Commodities: Burst of volatility grips crude oil futures
Oil futures witnessed unusually high volatility after initial reports of a "significant" announcement between Russia and Saudi Arabia on the sidelines of the G-20 gatherings in Hangzhou, China turned out to be significantly overstated, judging by markets´ initial reaction.
As the initial headlines broke across traders´ screens, crude oil futures jumped by over 5% but quickly came off their intra-session highs as investors parsed the details of the 'agreement'.
The two oil-producing giants said they would set up a working group to monitor the market and to draft recommendations to ensure its stability.
Russian Energy minister Alexander Novak later said the two nations had "a number of tools at our disposal for joint actions,” adding that both agreed that a freeze on current oil output levels would be the most constructive avenue.
Shortly afterwards however his Saudi peer Khalid Al-Falih said he saw little need at present to limit production.

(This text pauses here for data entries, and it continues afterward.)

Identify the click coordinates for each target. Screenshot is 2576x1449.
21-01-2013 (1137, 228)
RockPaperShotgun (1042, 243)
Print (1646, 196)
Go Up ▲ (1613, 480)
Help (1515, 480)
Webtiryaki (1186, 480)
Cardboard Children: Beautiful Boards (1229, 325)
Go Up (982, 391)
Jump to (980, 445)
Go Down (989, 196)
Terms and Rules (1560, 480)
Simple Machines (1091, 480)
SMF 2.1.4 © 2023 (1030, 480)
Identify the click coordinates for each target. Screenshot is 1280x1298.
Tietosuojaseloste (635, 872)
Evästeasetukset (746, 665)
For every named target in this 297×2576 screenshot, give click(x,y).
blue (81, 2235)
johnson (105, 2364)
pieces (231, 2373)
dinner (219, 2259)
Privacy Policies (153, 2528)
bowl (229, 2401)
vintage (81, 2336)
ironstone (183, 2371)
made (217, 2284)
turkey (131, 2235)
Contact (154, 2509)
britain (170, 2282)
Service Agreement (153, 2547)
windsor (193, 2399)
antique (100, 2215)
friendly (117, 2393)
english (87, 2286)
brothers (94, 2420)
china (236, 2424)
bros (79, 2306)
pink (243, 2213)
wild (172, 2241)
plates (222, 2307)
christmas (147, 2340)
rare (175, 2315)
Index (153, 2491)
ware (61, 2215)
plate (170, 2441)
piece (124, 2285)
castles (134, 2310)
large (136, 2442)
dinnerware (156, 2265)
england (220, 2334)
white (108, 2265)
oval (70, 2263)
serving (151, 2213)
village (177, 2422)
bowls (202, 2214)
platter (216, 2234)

Front month Brent crude futures finished the session up by 1.71% at $47.63 on the ICE, after hitting an intra-session high of $49.40 per barrel.
Industrial metals also found a bid, with Dalian iron ore futures advancing 0.7%.
Although it did not find its way into the headlines, the assembled G-20 leaders also endorsed creating a global body charged with monitoring steel overproduction.
Three-month tin futures on the LME were 0.8% higher to $19,262.50 by the end of trading, alongside smaller gains for similarly-dated zinc and nickel futures as of 1535 BST.
Of interest perhaps, on 2 September Macquarie noted the recent trends towards bursts of buy orders in LME nickel during Shanghai Futures Exchange trading hours. Three-month LME zinc hit a 15-month high on the day the Australian broker made that observation.
Silver futures put in a good showing on Monday, with the December 2016 COMEX contract rising by 1.29% to $19.627oz. as spot platinum tacked on 0.83% to $1,072.70/oz..
To take note of, the UBS commodity team hiked its near-term targets for iron ore, thermal coal and met-coal by between 5% to 10%.
"In our opinion, Chinese steel mills have bid up the iron ore price to defend market share. We expect the steel price in China to moderate over the next 3-6 months due to waning stimulus and seasonality, and as a result we expect iron ore prices to fall back to ~$50/t in Q4," analyst Myles Allsop said in a research note issed on 5 September.
Soft commodities were mixed, with milling wheat futures retreating 2.2% to €154.5 a tonne on Euronext LIFFE.
Robusta coffee advanced 0.6% to trade at $1,852.00 a tonne as of 1700 BST.
Futures on the Chicago Board of Trade didn´t trade on Monday on account of the Labour Day holiday.
Bloomberg´s commodity index advanced 1.08% to 82.99 while the US dollar index as the US dollar index drifted marginally lower, trading down by just 0.11% to 95.78 albeit after having plumbed an intraday low of 95.55.